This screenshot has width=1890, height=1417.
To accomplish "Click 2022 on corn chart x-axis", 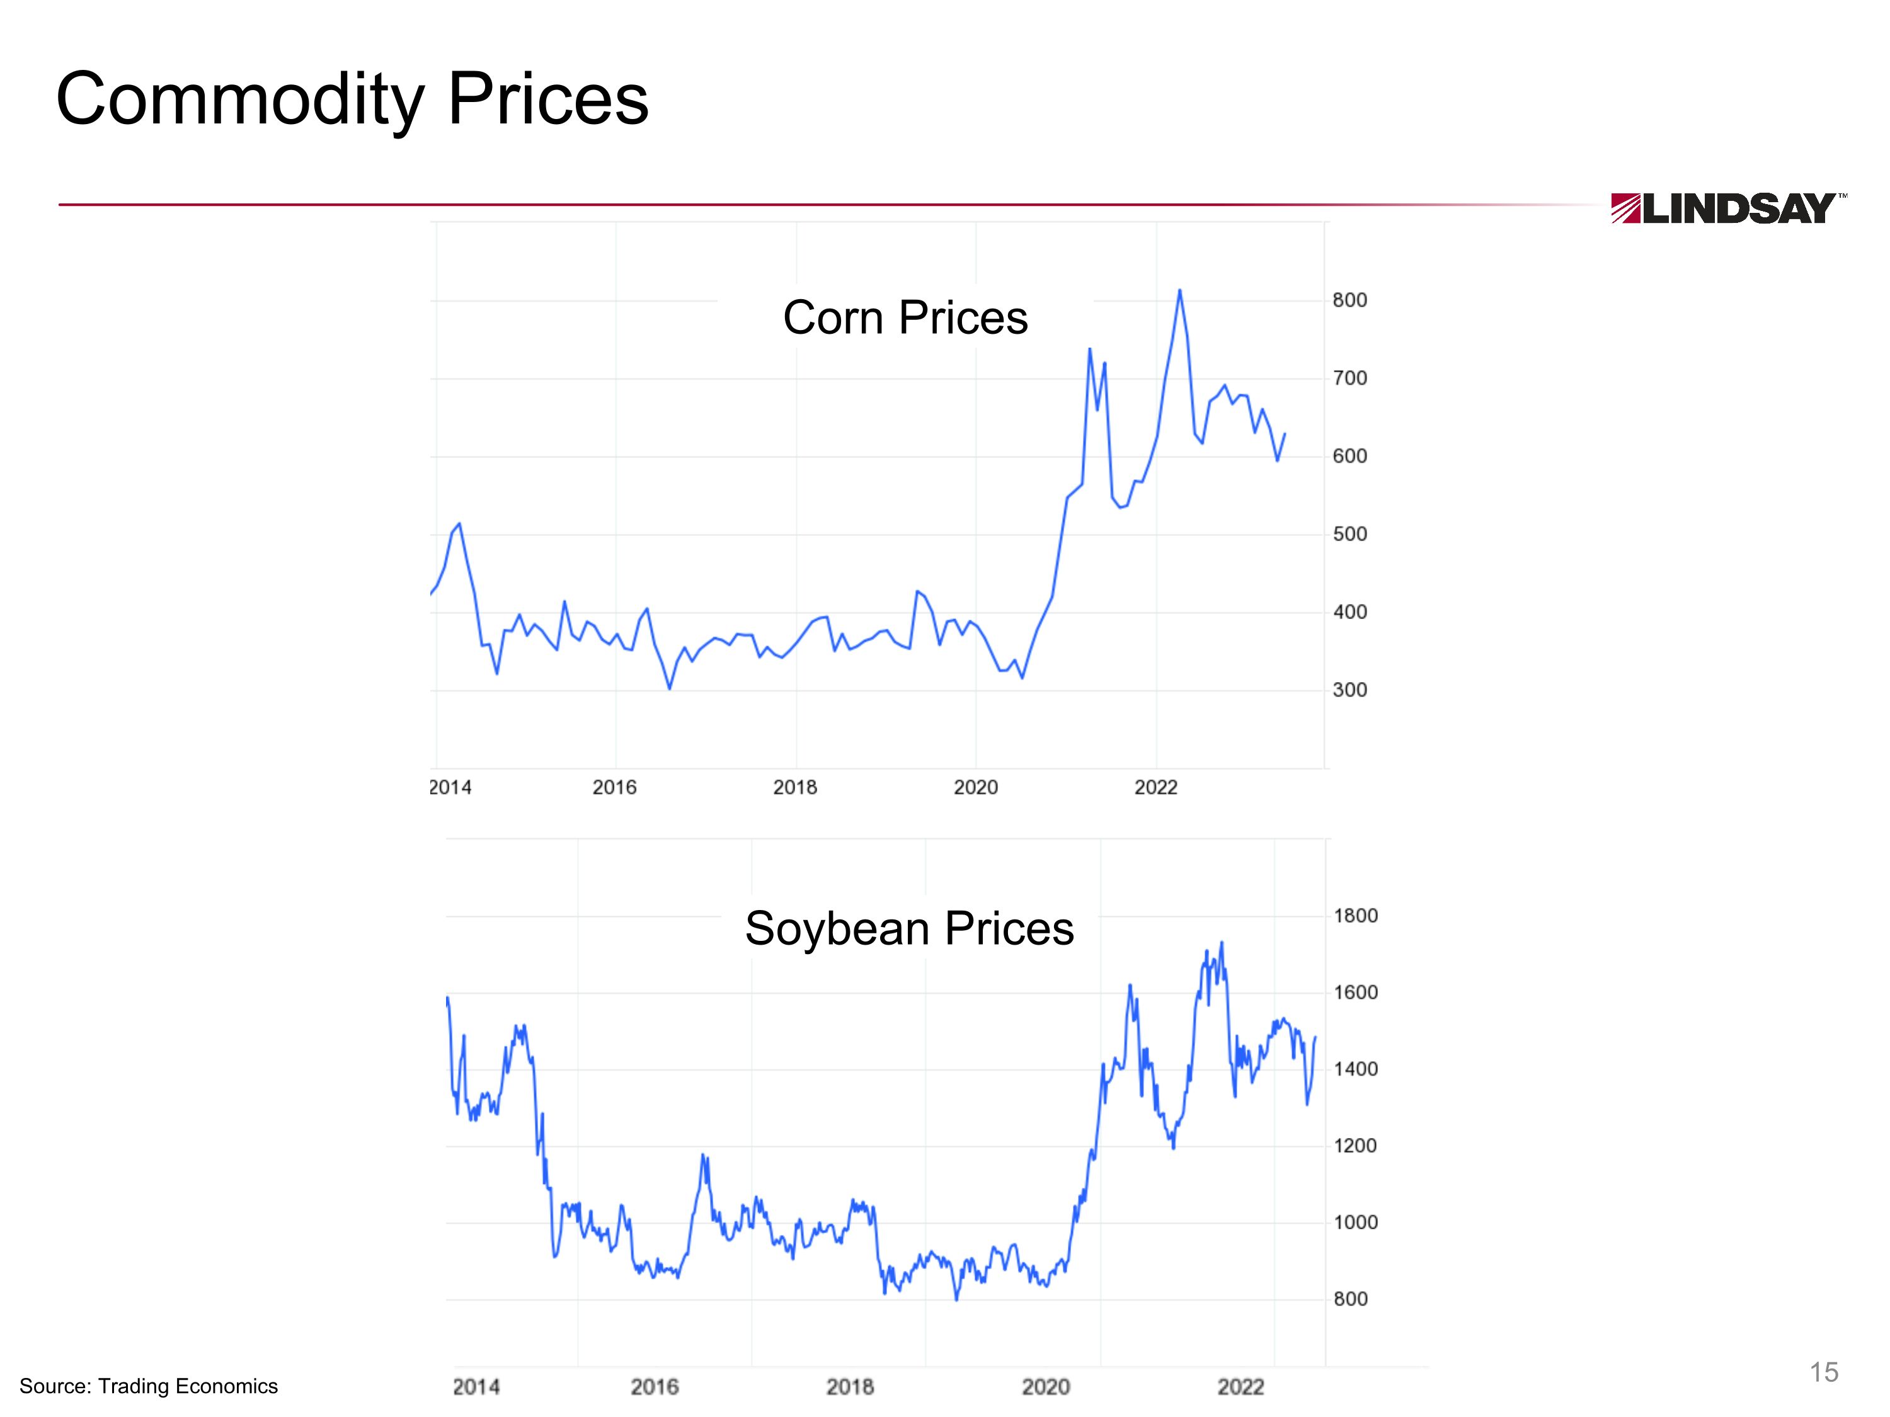I will (1155, 788).
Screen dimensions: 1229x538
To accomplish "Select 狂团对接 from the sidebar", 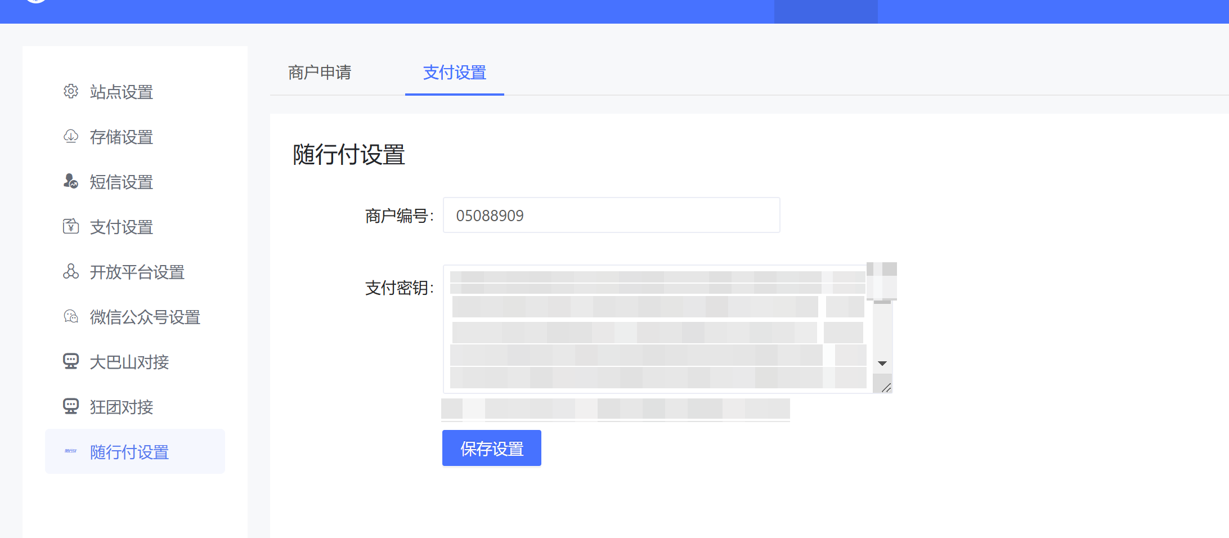I will coord(122,407).
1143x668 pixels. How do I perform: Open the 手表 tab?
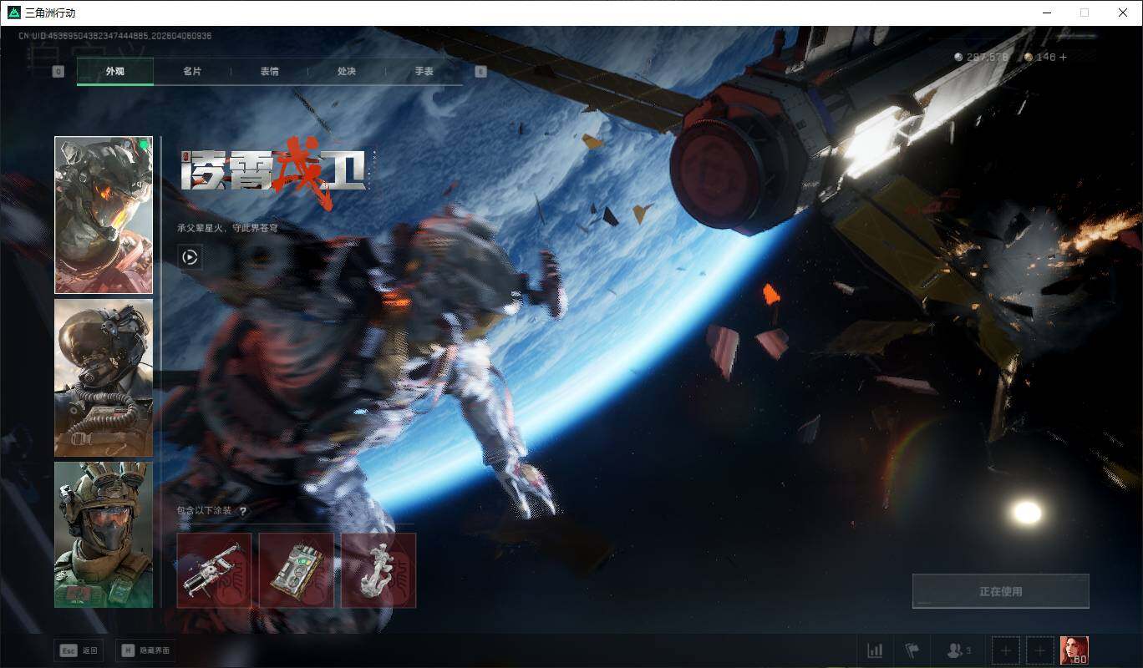pyautogui.click(x=424, y=72)
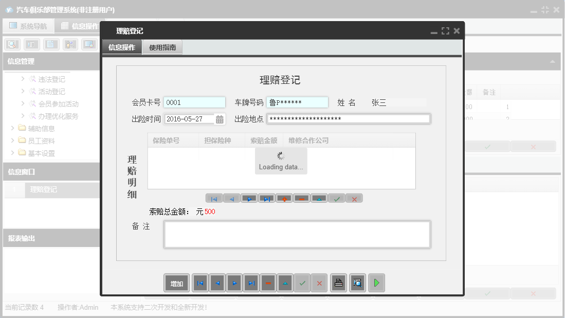Select the Print icon at the bottom toolbar
565x318 pixels.
coord(338,282)
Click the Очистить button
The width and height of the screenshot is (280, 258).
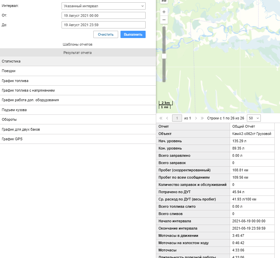tap(106, 34)
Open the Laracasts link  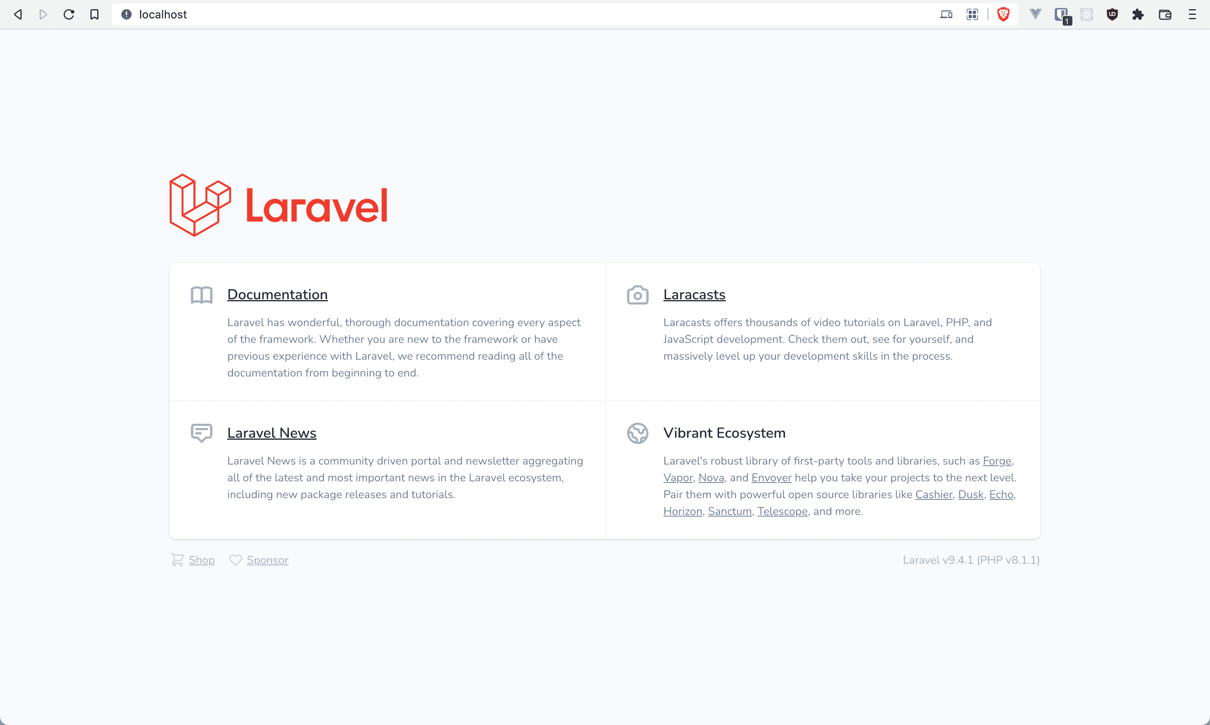pos(694,295)
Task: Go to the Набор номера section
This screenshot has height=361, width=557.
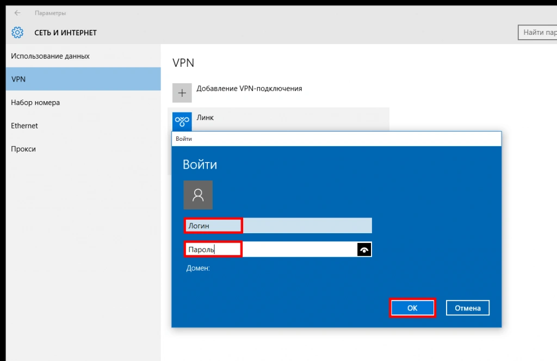Action: point(35,103)
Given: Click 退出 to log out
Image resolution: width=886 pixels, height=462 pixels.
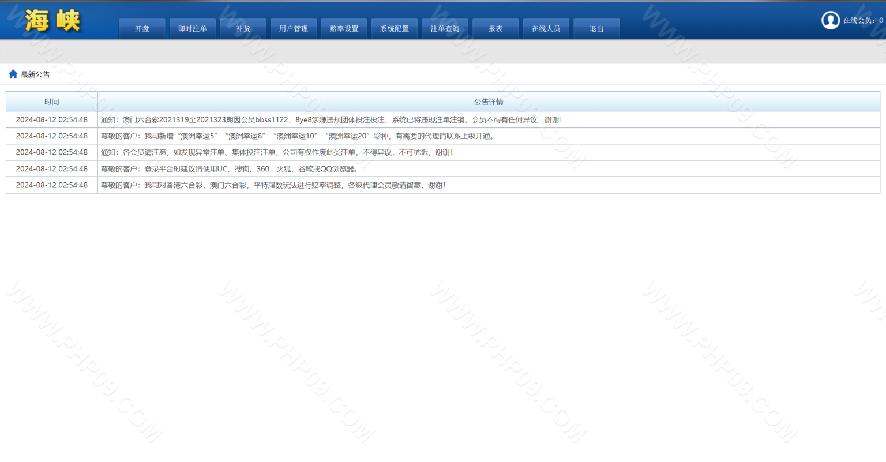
:::::
● Task instructions: Every line from the one containing "This screenshot has height=361, width=557." through the last line of the records is to be reproduced exactly, with pictures left out and nothing else given.

● Reply to the task:
This screenshot has height=361, width=557.
Action: point(35,103)
Given: Click 退出 to log out
Image resolution: width=886 pixels, height=462 pixels.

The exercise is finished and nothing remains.